§ Written task:
Extract every line of the material below and reproduce each one unchanged, from the first line to the last.

Rows of pointing data
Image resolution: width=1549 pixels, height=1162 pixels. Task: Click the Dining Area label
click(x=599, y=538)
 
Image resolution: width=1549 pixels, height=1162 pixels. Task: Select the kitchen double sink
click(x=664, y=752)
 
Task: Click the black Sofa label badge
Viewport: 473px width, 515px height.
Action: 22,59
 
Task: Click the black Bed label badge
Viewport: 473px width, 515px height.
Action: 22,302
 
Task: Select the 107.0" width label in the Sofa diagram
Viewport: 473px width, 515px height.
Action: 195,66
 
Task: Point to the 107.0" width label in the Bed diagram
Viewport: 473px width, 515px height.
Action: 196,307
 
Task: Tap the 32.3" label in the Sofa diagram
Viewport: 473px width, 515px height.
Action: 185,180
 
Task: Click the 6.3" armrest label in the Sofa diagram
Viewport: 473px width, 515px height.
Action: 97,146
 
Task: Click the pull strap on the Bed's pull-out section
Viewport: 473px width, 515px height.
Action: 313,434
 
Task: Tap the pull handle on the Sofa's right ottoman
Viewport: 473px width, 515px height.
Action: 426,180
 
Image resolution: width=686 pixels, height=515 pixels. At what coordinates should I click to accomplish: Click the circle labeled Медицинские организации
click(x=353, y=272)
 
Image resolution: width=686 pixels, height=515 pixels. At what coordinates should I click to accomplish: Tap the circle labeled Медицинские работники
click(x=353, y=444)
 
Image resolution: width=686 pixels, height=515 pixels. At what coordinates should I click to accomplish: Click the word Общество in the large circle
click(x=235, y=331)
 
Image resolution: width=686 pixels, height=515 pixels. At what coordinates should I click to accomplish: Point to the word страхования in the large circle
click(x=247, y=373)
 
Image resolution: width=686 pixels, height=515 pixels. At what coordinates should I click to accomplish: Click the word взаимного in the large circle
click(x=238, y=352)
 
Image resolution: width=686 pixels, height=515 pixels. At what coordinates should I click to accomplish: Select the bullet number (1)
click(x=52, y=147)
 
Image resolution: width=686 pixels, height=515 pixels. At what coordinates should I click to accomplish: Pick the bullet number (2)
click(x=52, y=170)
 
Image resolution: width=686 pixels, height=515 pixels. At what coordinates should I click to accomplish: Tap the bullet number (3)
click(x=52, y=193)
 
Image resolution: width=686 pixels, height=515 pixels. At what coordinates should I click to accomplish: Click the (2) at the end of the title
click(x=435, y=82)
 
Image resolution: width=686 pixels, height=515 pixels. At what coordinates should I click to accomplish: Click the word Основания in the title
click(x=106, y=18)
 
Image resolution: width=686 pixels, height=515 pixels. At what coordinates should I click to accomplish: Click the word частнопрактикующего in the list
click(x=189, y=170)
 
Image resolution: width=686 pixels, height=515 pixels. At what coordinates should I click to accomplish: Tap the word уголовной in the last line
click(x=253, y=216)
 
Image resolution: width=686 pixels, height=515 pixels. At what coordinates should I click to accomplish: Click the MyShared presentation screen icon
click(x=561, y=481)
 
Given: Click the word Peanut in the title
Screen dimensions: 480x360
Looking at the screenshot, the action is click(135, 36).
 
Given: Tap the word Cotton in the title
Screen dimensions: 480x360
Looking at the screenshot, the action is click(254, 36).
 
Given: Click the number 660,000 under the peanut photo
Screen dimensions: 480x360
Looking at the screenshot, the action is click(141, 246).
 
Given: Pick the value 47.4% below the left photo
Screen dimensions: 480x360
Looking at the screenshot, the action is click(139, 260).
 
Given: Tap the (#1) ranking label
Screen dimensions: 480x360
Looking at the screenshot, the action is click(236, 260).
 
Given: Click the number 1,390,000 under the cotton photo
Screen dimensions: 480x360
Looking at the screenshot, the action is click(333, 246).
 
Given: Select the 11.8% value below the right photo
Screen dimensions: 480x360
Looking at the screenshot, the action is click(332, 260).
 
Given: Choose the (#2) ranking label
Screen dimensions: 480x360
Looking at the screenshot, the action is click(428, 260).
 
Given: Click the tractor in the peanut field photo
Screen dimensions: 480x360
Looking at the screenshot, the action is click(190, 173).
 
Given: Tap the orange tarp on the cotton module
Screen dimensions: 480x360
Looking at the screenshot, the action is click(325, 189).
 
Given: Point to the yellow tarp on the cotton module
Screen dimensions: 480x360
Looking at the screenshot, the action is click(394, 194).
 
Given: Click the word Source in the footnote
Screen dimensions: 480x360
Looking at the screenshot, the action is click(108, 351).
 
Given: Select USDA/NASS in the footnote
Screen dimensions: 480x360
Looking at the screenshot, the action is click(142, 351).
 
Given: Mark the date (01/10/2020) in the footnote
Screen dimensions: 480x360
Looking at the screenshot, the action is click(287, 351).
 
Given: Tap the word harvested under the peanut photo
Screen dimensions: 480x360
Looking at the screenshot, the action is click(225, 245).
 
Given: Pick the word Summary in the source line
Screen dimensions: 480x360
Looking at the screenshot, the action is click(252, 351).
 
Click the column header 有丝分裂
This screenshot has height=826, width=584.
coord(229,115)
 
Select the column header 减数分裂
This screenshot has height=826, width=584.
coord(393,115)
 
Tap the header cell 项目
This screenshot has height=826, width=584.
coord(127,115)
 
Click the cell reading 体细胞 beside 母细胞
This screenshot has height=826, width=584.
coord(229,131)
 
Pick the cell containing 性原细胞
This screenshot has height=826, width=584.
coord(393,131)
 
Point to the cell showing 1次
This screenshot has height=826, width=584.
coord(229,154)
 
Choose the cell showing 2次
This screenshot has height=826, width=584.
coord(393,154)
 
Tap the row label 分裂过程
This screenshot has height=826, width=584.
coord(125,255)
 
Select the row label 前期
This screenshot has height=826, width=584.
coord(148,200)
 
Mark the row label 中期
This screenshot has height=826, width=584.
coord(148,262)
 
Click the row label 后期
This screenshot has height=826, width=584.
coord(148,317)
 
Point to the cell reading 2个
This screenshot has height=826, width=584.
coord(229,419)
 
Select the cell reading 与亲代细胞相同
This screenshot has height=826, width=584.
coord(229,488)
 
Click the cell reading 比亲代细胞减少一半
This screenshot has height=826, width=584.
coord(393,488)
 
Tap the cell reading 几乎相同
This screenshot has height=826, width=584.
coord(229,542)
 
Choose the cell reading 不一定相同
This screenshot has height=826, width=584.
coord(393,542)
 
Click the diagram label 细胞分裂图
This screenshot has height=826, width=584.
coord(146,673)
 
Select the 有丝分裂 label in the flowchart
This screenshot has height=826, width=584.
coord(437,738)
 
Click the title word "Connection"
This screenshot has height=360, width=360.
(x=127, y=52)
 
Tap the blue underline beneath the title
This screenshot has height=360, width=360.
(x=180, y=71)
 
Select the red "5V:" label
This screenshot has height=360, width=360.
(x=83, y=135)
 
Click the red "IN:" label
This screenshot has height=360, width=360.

§ Correct result:
Image resolution: width=1549 pixels, height=1162 pixels. Task: Click the Dining Area label
click(x=599, y=538)
 
Image resolution: width=1549 pixels, height=1162 pixels. Task: Select the kitchen double sink
click(x=664, y=752)
 
Task: Click the black Sofa label badge
Viewport: 473px width, 515px height.
Action: 22,59
 
Task: Click the black Bed label badge
Viewport: 473px width, 515px height.
Action: 22,302
 
Task: Select the 107.0" width label in the Sofa diagram
Viewport: 473px width, 515px height.
Action: 195,66
 
Task: Point to the 107.0" width label in the Bed diagram
Viewport: 473px width, 515px height.
Action: 196,307
 
Task: Tap the 32.3" label in the Sofa diagram
Viewport: 473px width, 515px height.
Action: 185,180
 
Task: Click the 6.3" armrest label in the Sofa diagram
Viewport: 473px width, 515px height.
Action: 97,146
 
Task: Click the pull strap on the Bed's pull-out section
Viewport: 473px width, 515px height.
Action: 313,434
 
Task: Tap the pull handle on the Sofa's right ottoman
Viewport: 473px width, 515px height.
Action: 426,180
 
Image resolution: width=686 pixels, height=515 pixels. At what coordinates should I click to accomplish: Click the circle labeled Медицинские организации
click(x=353, y=272)
 
Image resolution: width=686 pixels, height=515 pixels. At what coordinates should I click to accomplish: Tap the circle labeled Медицинские работники
click(x=353, y=444)
 
Image resolution: width=686 pixels, height=515 pixels. At what coordinates should I click to accomplish: Click the word Общество in the large circle
click(x=235, y=331)
 
Image resolution: width=686 pixels, height=515 pixels. At what coordinates should I click to accomplish: Point to the word страхования in the large circle
click(x=247, y=373)
 
Image resolution: width=686 pixels, height=515 pixels. At what coordinates should I click to accomplish: Click the word взаимного in the large circle
click(x=238, y=352)
 
Image resolution: width=686 pixels, height=515 pixels. At what coordinates should I click to accomplish: Select the bullet number (1)
click(x=52, y=147)
 
Image resolution: width=686 pixels, height=515 pixels. At what coordinates should I click to accomplish: Pick the bullet number (2)
click(x=52, y=170)
 
Image resolution: width=686 pixels, height=515 pixels. At what coordinates should I click to accomplish: Tap the bullet number (3)
click(x=52, y=193)
 
Image resolution: width=686 pixels, height=515 pixels. At what coordinates should I click to accomplish: Click the (2) at the end of the title
click(x=435, y=82)
 
Image resolution: width=686 pixels, height=515 pixels. At what coordinates should I click to accomplish: Click the word Основания in the title
click(x=106, y=18)
 
Image resolution: width=686 pixels, height=515 pixels. At what coordinates should I click to accomplish: Click the word частнопрактикующего in the list
click(x=189, y=170)
 
Image resolution: width=686 pixels, height=515 pixels. At what coordinates should I click to accomplish: Tap the word уголовной in the last line
click(x=253, y=216)
 
Image resolution: width=686 pixels, height=515 pixels. At what coordinates should I click to accomplish: Click the MyShared presentation screen icon
click(x=561, y=481)
 
Given: Click the word Peanut in the title
Screen dimensions: 480x360
Looking at the screenshot, the action is click(135, 36).
 
Given: Tap the word Cotton in the title
Screen dimensions: 480x360
Looking at the screenshot, the action is click(254, 36).
 
Given: Click the number 660,000 under the peanut photo
Screen dimensions: 480x360
Looking at the screenshot, the action is click(141, 246).
 
Given: Pick the value 47.4% below the left photo
Screen dimensions: 480x360
Looking at the screenshot, the action is click(139, 260).
 
Given: Tap the (#1) ranking label
Screen dimensions: 480x360
Looking at the screenshot, the action is click(236, 260).
 
Given: Click the number 1,390,000 under the cotton photo
Screen dimensions: 480x360
Looking at the screenshot, the action is click(333, 246).
 
Given: Select the 11.8% value below the right photo
Screen dimensions: 480x360
Looking at the screenshot, the action is click(332, 260).
 
Given: Choose the (#2) ranking label
Screen dimensions: 480x360
Looking at the screenshot, the action is click(428, 260).
 
Given: Click the tractor in the peanut field photo
Screen dimensions: 480x360
Looking at the screenshot, the action is click(190, 173).
 
Given: Tap the orange tarp on the cotton module
Screen dimensions: 480x360
Looking at the screenshot, the action is click(325, 189).
 
Given: Point to the yellow tarp on the cotton module
Screen dimensions: 480x360
Looking at the screenshot, the action is click(394, 194).
 
Given: Click the word Source in the footnote
Screen dimensions: 480x360
Looking at the screenshot, the action is click(108, 351).
 
Given: Select USDA/NASS in the footnote
Screen dimensions: 480x360
Looking at the screenshot, the action is click(142, 351).
 
Given: Mark the date (01/10/2020) in the footnote
Screen dimensions: 480x360
Looking at the screenshot, the action is click(287, 351).
 
Given: Tap the word harvested under the peanut photo
Screen dimensions: 480x360
Looking at the screenshot, the action is click(225, 245).
 
Given: Pick the word Summary in the source line
Screen dimensions: 480x360
Looking at the screenshot, the action is click(252, 351).
 
Click the column header 有丝分裂
This screenshot has height=826, width=584.
coord(229,115)
 
Select the column header 减数分裂
This screenshot has height=826, width=584.
coord(393,115)
 
Tap the header cell 项目
This screenshot has height=826, width=584.
coord(127,115)
 
Click the cell reading 体细胞 beside 母细胞
This screenshot has height=826, width=584.
coord(229,131)
 
Pick the cell containing 性原细胞
This screenshot has height=826, width=584.
coord(393,131)
 
Point to the cell showing 1次
This screenshot has height=826, width=584.
coord(229,154)
 
Choose the cell showing 2次
This screenshot has height=826, width=584.
coord(393,154)
 
Tap the row label 分裂过程
This screenshot has height=826, width=584.
coord(125,255)
 
Select the row label 前期
This screenshot has height=826, width=584.
coord(148,200)
 
Mark the row label 中期
This screenshot has height=826, width=584.
coord(148,262)
 
Click the row label 后期
This screenshot has height=826, width=584.
coord(148,317)
 
Point to the cell reading 2个
This screenshot has height=826, width=584.
coord(229,419)
 
Select the cell reading 与亲代细胞相同
This screenshot has height=826, width=584.
coord(229,488)
 
Click the cell reading 比亲代细胞减少一半
This screenshot has height=826, width=584.
coord(393,488)
 
Tap the cell reading 几乎相同
This screenshot has height=826, width=584.
coord(229,542)
 
Choose the cell reading 不一定相同
This screenshot has height=826, width=584.
coord(393,542)
 
Click the diagram label 细胞分裂图
This screenshot has height=826, width=584.
coord(146,673)
 
Select the 有丝分裂 label in the flowchart
This screenshot has height=826, width=584.
coord(437,738)
 
Click the title word "Connection"
This screenshot has height=360, width=360.
(x=127, y=52)
 
Tap the blue underline beneath the title
This screenshot has height=360, width=360.
(x=180, y=71)
 
Select the red "5V:" label
This screenshot has height=360, width=360.
(x=83, y=135)
 
Click the red "IN:" label
This screenshot has height=360, width=360.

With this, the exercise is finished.